Letters to the Whistler

Dear Editor

I have been reading the various suggestions for improvements to the Seven Dials junction and Brighton station with great interest. In the long term, the only solution to traffic congestion is to build an underground railway, such as that which exists in London. I am aware that in the current economic climate, this is about as likely as me winning the national lottery. In the meantime, the powers-that-be have to consider affordable measures. My suggestion for the rail station is to re-develop the existing multi-storey car park to the north east of the station and to turn this into a taxi and bus hub. There could be warm waiting rooms for passengers.
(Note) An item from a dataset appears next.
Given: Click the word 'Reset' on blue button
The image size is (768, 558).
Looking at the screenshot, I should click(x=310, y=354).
All bus routes to the east and north-east of the area would start from this hub. The outside of the building could be designed with the main bus station in Nice, France as a template, i.e. covered with vegetation and flowers in the summer!
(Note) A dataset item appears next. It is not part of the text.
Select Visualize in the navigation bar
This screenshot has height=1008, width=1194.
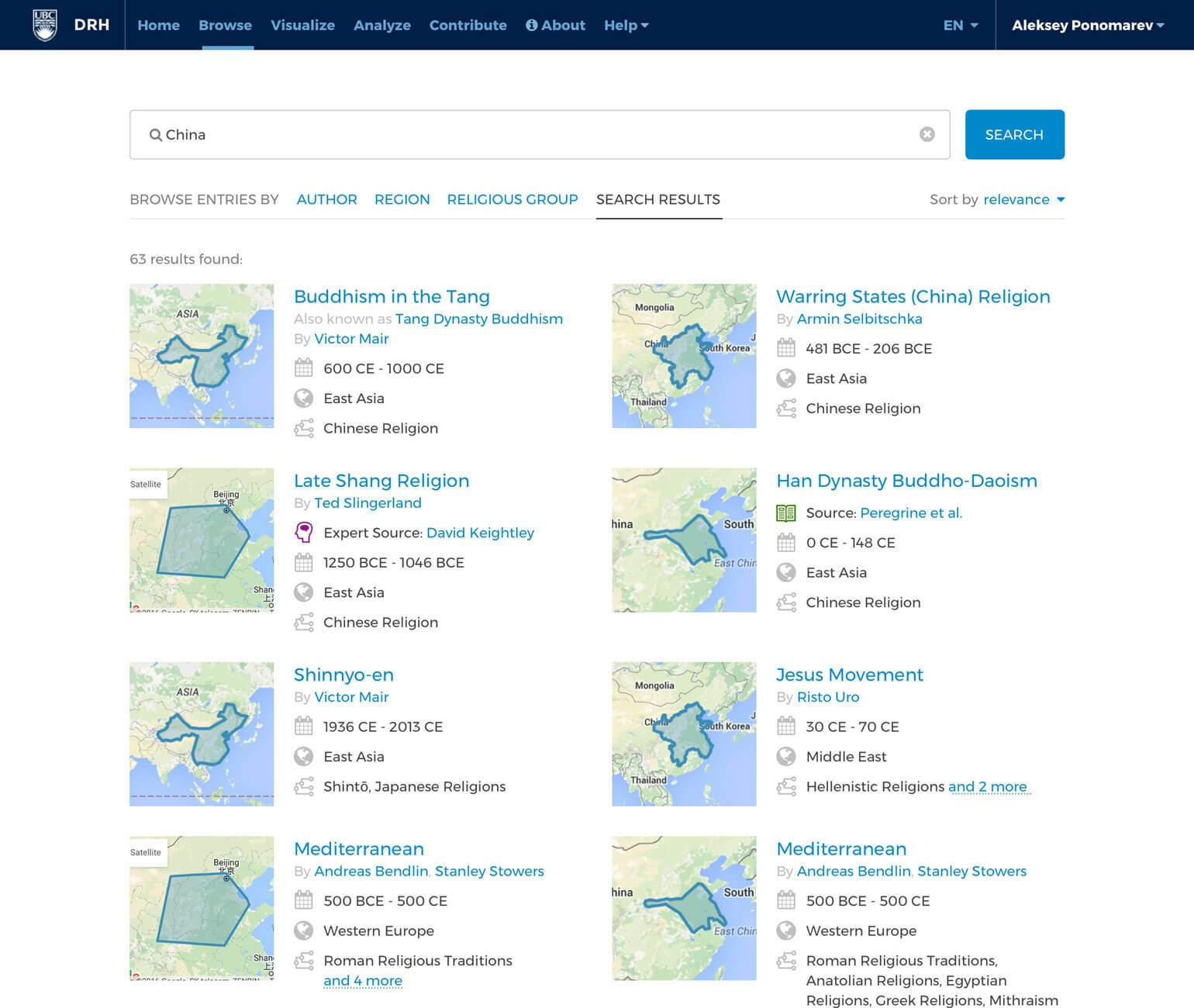[302, 25]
The existing park-and-ride system, the number 27 bus, is woefully inadequate. Recently I had to wait 26 minutes for a No. 27 from Withdean between 3pm and 4pm. The service should be every 10 minutes at least,  and the price for two adults and a child should be LESS than the cost of parking at one of the car parks in the centre of the town. The car park at the Amex could also be used for park and ride during days when the stadium is not used for events / matches.

The rails at Seven Dials junction are essential as youngsters tend to dash across against the lights. There was a suggestion for a large sculpture in the centre island and this might improve the woeful aspect of the present roundabout.

One of the great planning mistakes was to allow giant supermarkets in Brighton to have large free car parks. This encourages car journeys which would not be necessary if people used their local shops. Shoppers from rural Sussex are welcome but must be encouraged to use convenient park and ride schemes or use bus / train to get to the centre. it would be very nice to have a couple of CAR-FREE SUNDAYS in the city. Various towns around the world do this and it shows what cities could be like without the noise and pollution caused by traffic.

Jim Birkett, Powis Square


One thought on “Letters to the Whistler”

  1. Re:Seven Dials development;

    I’ve seen many changes in the West Hill area, but to remove the Safety Railings around the Seven Dials, in my opinion would be idiotic. I understand from the consultation doc’ that they don’t statistically improve the safety of pedestrians according to the Government. Well I’m writing this to say that I know of two different occasions where cars were stopped from mounting the pavement by the barriers where people were walking. Just because it’s not statistically relevant does not mean it’s not worth having, it just means the numbers are not massively high which makes statistical analysis difficult. You would still have to cross on the crossings anyway, if they were kept or risk being mowed down, so having them wont make any difference to how far you have to walk. They don’t cost a thing after installation, (except when they are damaged saving lives) they stop children from dashing out in to the road (along with Dogs) and surely a single life saved makes it worth keeping them. They are a low cost best case scenario for if-and-when one of the cars in the top 5 accident black spots in Brighton (Council Stats) does inevitably have an accident and instead of mounting the pavement, only bends the barriers and is safely stopped.
    I hope this may have helped make up a few minds when thinking about the proposed changes.